There were three significant gas wells producing from the geffing (ph) zone that started producing water much earlier than had been expected, and then there were a number of blue sky heavy oil wells that were drilled this year whose initial rate, or decline rate were below expectations, so in this case not only the proved producing reserves but also the offset proved undeveloped reserves were reduced significantly.
In both fields the results of the negative reserve revision is a reduction in the estimate future net cash flows from the properties, and when this reduced net cash flow figure is less than the basis of the field, then the field is impaired to the present worth at ten percent of the future net cash flows, which is exactly what happened here.
This is obviously something we're disappointed about, actually very disappointed, as well as the accompanying goodwill impairment.
But this doesn't mean that we're going to pack our bags in Canada.
To the contrary, we still think that Canada's a great place to be in the oil and gas business.

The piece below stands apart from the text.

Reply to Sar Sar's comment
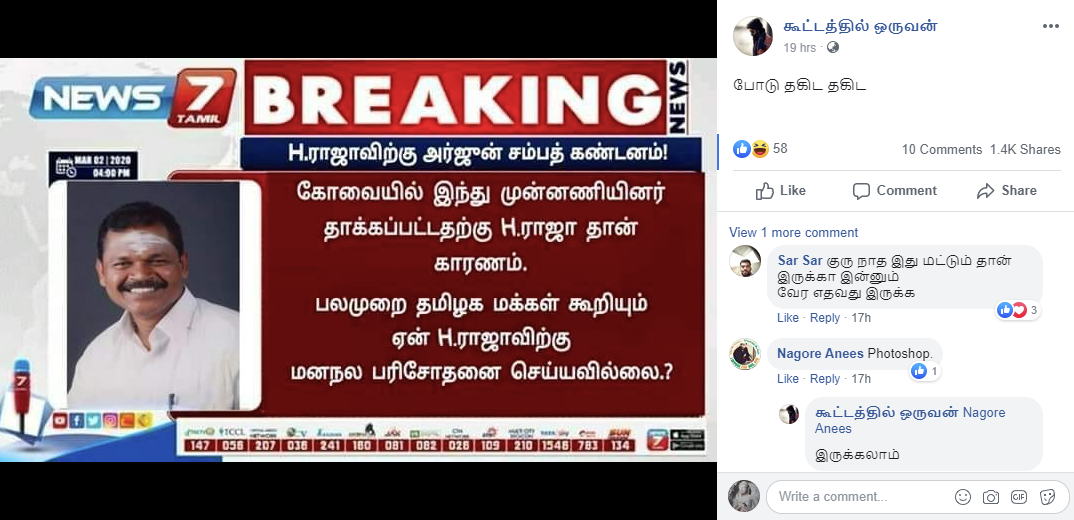825,318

We believe we understand the reasons for the reserve revisions, we're obviously smarter than we were a year or so ago, we know the property base a whole lot better at this point and we're going to move ahead and make this asset base the best that it can be.
And Craig George will discuss this in a bit more detail towards the end of the call.
As we've done in the US and South America as part of the normal course of business we do plan to divest a number of non-strategic properties in Canada.
We're in the process of identifying those right now and this will help us in our continued efforts at debt-reduction and allow us to focus on our remaining core assets.
Let's move on now to the 2003 capital budget.
On the Web cast this is slide number 10.
At the third quarter '02 conference call we announced a preliminary 2003 capital budget of 180 million dollars, which reflected a return to drilling in Argentina, as well as a more robust exportation program in the US and continued expansion of our exploration program.
We've increased that budget marginally to $185 million, reflecting a carry-in of about five million dollars budget but not spent in Yemen in 2002, and some re-allocation of exploitation dollars between the US, Canada, and Argentina.
A total of $56 million, or 30 percent will be allocated towards exploration. 31 million in the US, eight million in Canada, and 17 million in the international arena.
The remaining 129 million, or 70 percent, will be allocated to exportation, 49 million in the US, that's an increase of five million, 30 million in Canada, that's a reduction of 12, and 48 million in Argentina, an increase of five.
The resulting volume forecast, which is shown on slide 11 in the Web cast, is unchanged at 29.1 million BOE (ph) , although there's a half a million BOE increase in the US and some more reduction in Canada.
Both of those functions of well performance and a budget increase or decrease, and Argentina and Bolivia are effectively unchanged.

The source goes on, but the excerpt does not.